**Things to do**:
A) Condense the paragraph beginning "The tagger tool helps us" in the lexical diversity passage below into a brief bulleted list that keeps its main facts.
B) Resume the passage on lexical diversity below, picking up after its final sentence.

**Passage provided**:
The tagger tool helps us analyse the grammar of any given text and label it with parts of speech. The lexical diversity tools allow us to analyse the complexity of the text and understand the user’s skill using that language.
This makes it useful for both linguistics research and ESL teaching.
We asked him to tell us more about analysing lexical diversity, its history and, perhaps most importantly, its limitations.
Although I originally trained as a linguist and data scientist, I’ve delved more and more into computer science over the course of my academic career.
This blend of interests and skills has led me to collaborate with people in a variety of disciplines, including language acquisition studies.
Measures of linguistic diversity are of particular importance in this context because they enable researchers to assess how certain aspects of a child’s language abilities develop.
In the beginning, I worked on methods of measuring inflectional diversity (the average diversity of word forms that belong to a given lexeme or lemma), then moved onto exploring the more basic and fundamental notion of lexical diversity.
Lexical diversity measures how much the vocabulary of a language sample (or text) varies.
This can help us evaluate the complexity of the linguistic data or systems, which is why it’s most frequently used in studies on first and second language learning, as well as in quantitative approaches to language typology.
All ways of measuring lexical diversity in a sample (or text) are based on the sample’s lexical variety, that is the number of distinct words it contains.

**Recorded information**:
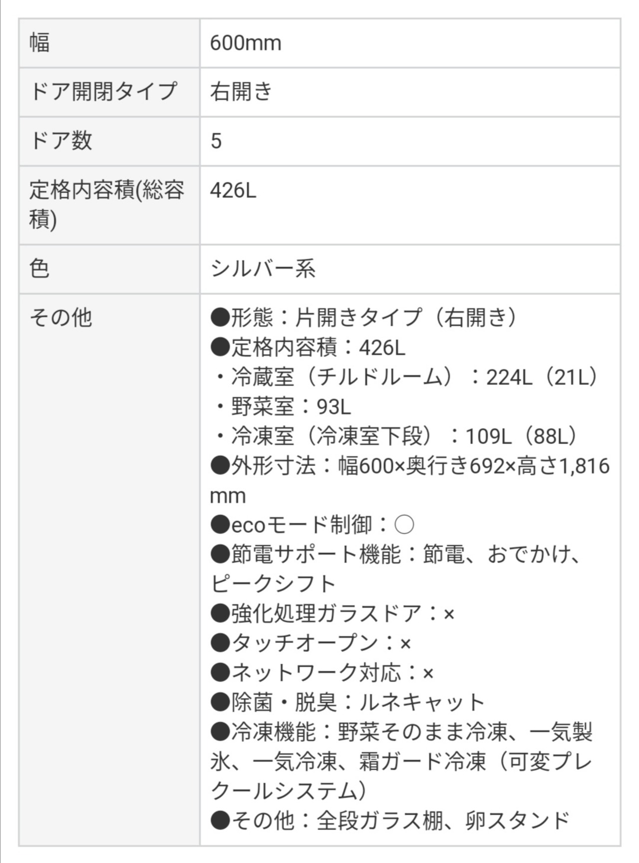Image resolution: width=639 pixels, height=863 pixels.
Task: Click the 形態：片開きタイプ line
Action: pyautogui.click(x=364, y=318)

**Expected outputs**:
A)
- Tagger tool: analyzes the grammar of a text and labels it with parts of speech.
- Lexical diversity tools: analyze how complex a text is and show the user's skill in that language.

B)
Clearly, a sample’s variety is strongly dependent on its length, if only because it cannot contain more distinct words (types) than the total words it contains (tokens) and more generally because words are more often repeated in longer texts.
This means that we cannot directly compare samples of different lengths.
Several decades ago, we learned that the so-called “type-token ratio” is not a reliable way to cope with samples of different sizes because the relationship between the number of types and the number of tokens is not linear.
Type-token ratio (TTR) is calculated by dividing the distinct or the number of unique words (types) in a text, by the total number of words (tokens).
It can be useful in certain particular circumstances such as when comparing texts of the same or very similar size, when a smaller text has a higher TTR than a larger text or when taken as part of the calculation of more sophisticated measures such as VOCD or MTLD.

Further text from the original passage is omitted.